Least possible number of squares with odd side length

Question

An $n\times(n+3)$ rectangular grid ($n>10$) is cut into some squares, with all cuts being along the grid lines. What is the least possible number of squares with odd side length?

[Source: Russian competition problem]

Answer 1

Denote by $f(n)$ the minimal number of odd-sized squares in a decomposition of a $n\times (n+3)$ square. Then (as was guessed by @Willemien in his answer) we have $f(n)=g(n)$ where $g(n)=4$ when $n$ is of the form $4q$ or $4q+1$, and $g(n)=2$ when $n$ is of the form $4q+2$ or $4q+3$.

First, if $r$ is the number of odd-sized squares in any decomposition of a $n\times (n+3)$ square, counting the unit squares and working modulo $4$, we see that $n(n+3)\equiv r \ ({\textsf{mod}} \ 4)$. Also, $r$ cannot be zero because one of $n$ or $n+3$ is odd. It follows that $r\geq g(n)$ for any decomposition, and hence $f(n)\geq g(n)$.

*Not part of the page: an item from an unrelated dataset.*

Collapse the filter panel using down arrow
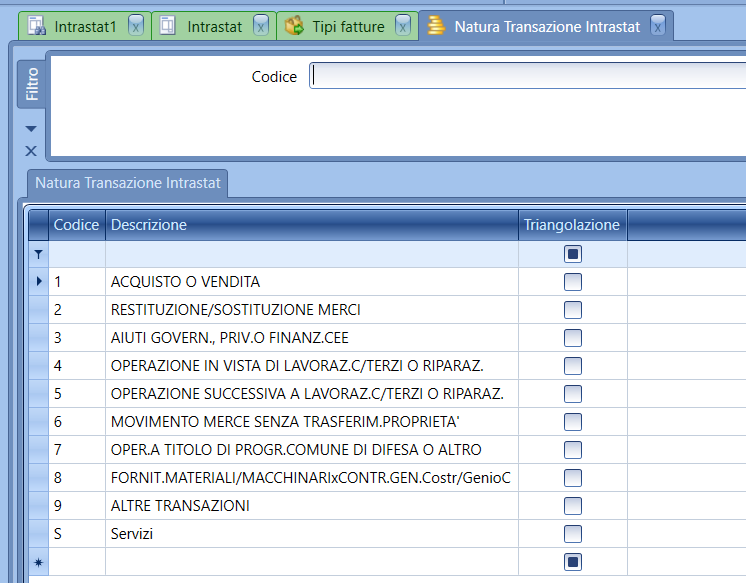 point(30,129)
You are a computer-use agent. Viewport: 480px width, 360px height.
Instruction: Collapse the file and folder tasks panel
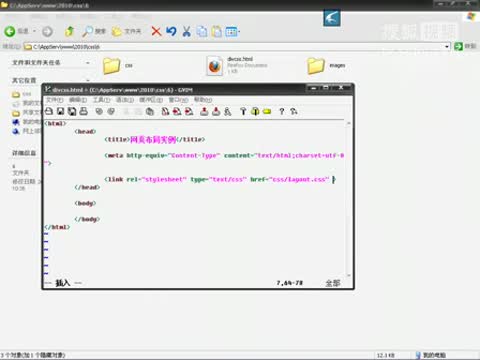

The converse inequality $f(n)\leq g(n)$ has already been shown in @Willemien's answer. Below is a picture summarizing his argument (with even-sized rectangles in green and odd-sized squares in red ):

Answer 2

OLD AND SURELY WRONG INTERPRETATION OF THE PROBLEM

If I understood correctly the problem ask for the greater common odd divisor of $n$ and $n+3$. But the parity of $n$ and $n+3$ is different, because if $n$ is even and you add 3 then $n+3$ is odd, and viceversa.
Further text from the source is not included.